5th November 2019 | Written by In Accountancy | Categories : Limited Companies, Small Business Advice, Tax Advice
Annual Investment Allowance – why you need to plan ahead

Annual Investment Allowance – what is it and why does it matter?

The Annual Investment Allowance (AIA)  is a 100 per cent upfront allowance that applies to qualifying expenditure up to the specified annual limit.

The AIA is available for plant and machinery as well as any vehicle that is not a car. So for example AIA is allowed on vans, lorries and trucks bought at any time and motorbikes bought after 6 April 2009. It is also allowed on plant and machinery such as computer equipment, printers, office furniture, generators, engraving equipment and other machines or air conditioning and lighting systems.

For a full list of what you can and can’t claim on, please refer to the Gov.uk guidance here.

Where businesses spend more than the annual limit, any additional qualifying expenditure will attract relief under the normal capital allowances regime, where it will attract writing-down allowances at the main rate or special rate dependent on the specific item’s classification.

Why is now the time to be thinking about it?

The summer budget of 2015 set the annual investment allowance at £200,000 per annum from 1 January 2016. However after the Brexit referendum a measure was introduced to temporarily increase the AIA to £1,000,000 for purchases between 1 January 2019 and 31 December 2020.

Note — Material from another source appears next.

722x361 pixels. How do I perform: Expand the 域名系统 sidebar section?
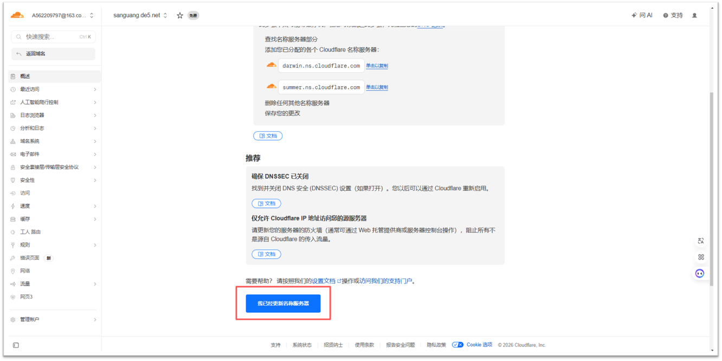[x=54, y=141]
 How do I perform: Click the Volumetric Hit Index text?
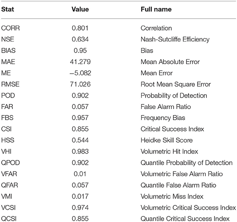(x=169, y=152)
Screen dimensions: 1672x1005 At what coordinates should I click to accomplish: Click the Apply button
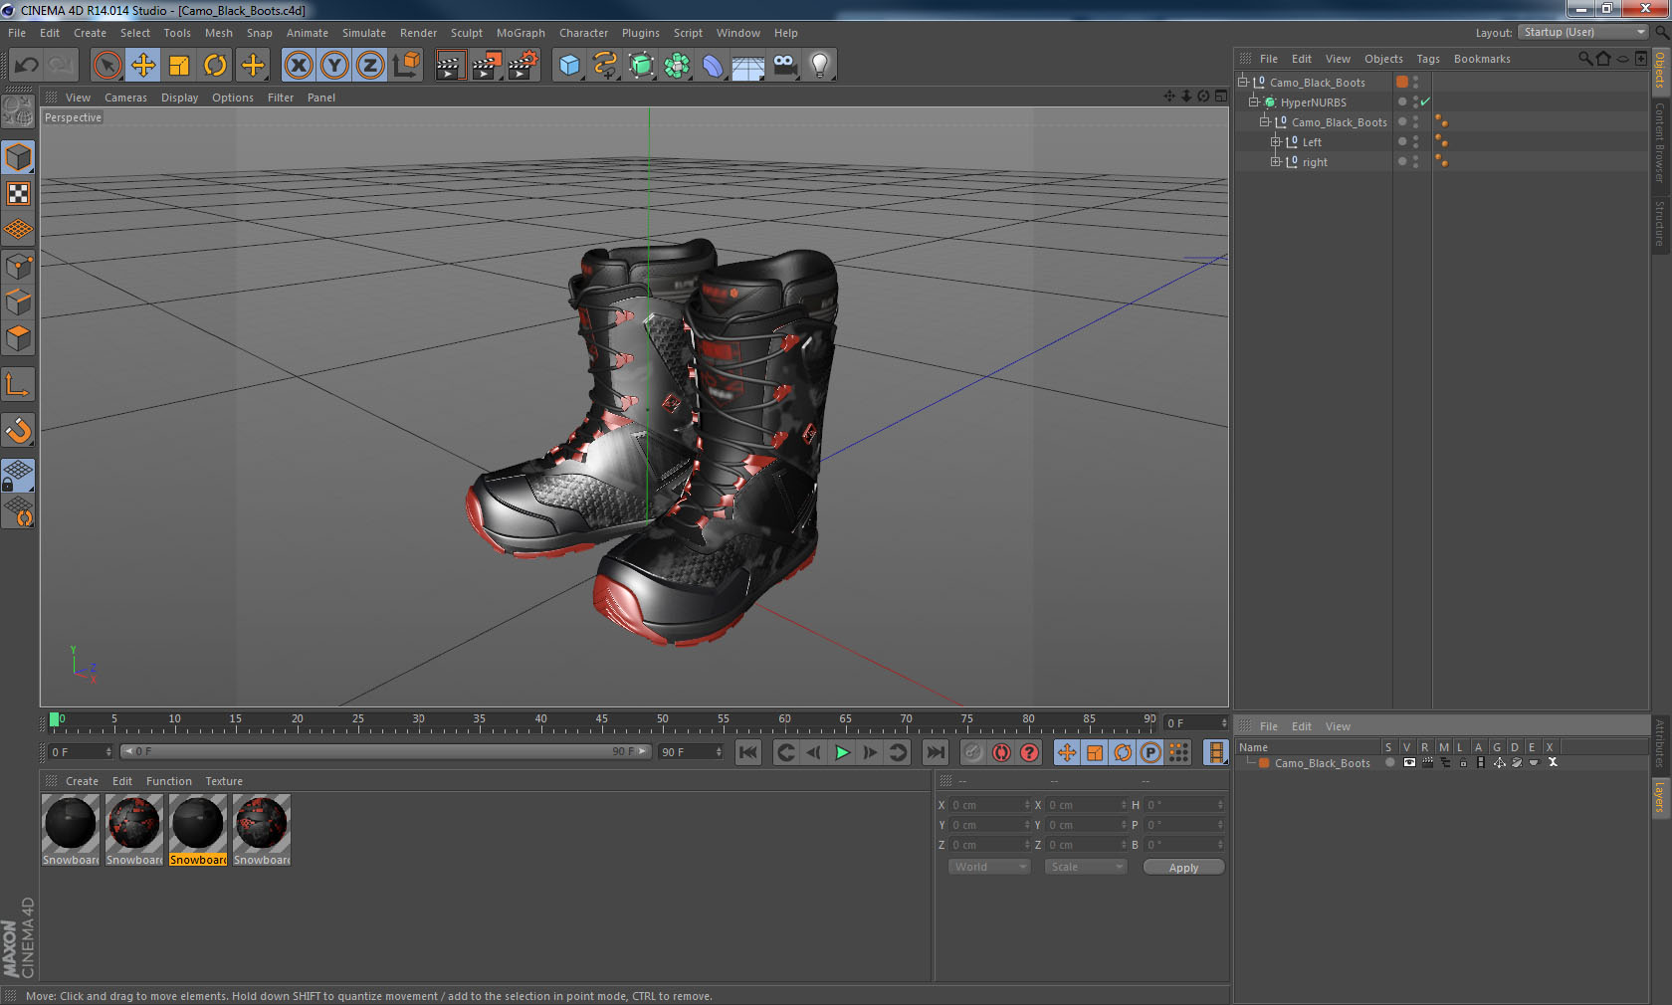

The thinking behind this was to stimulate business investment in the economy by providing an increased incentive for businesses to invest in plant or machinery, through the uncertainty of the UK leaving the European Union.

This means that there is a short window of opportunity left to take advantage of this increased allowance.

My business year end is not the same as the calendar year – how do I work out what my actual AIA is?

It is very important to use the correct addition date when calculating relief as AIA will be apportioned on a time basis.

Where a business has a chargeable period that spans 1 January 2019, the maximum allowance for that business’s transitional chargeable period comprises 2 parts:

  • Based on the £200,000 cap for the portion of the period falling before 1 January 2019
  • Based on the temporary £1,000,000 annual cap for the portion of the period falling on or after 1 January 2019

If you are planning any significant expenditure in the near future, it’s really important to consider the timing of your investment, especially as the final period of £1,000,000 ends on the 31st December 2020.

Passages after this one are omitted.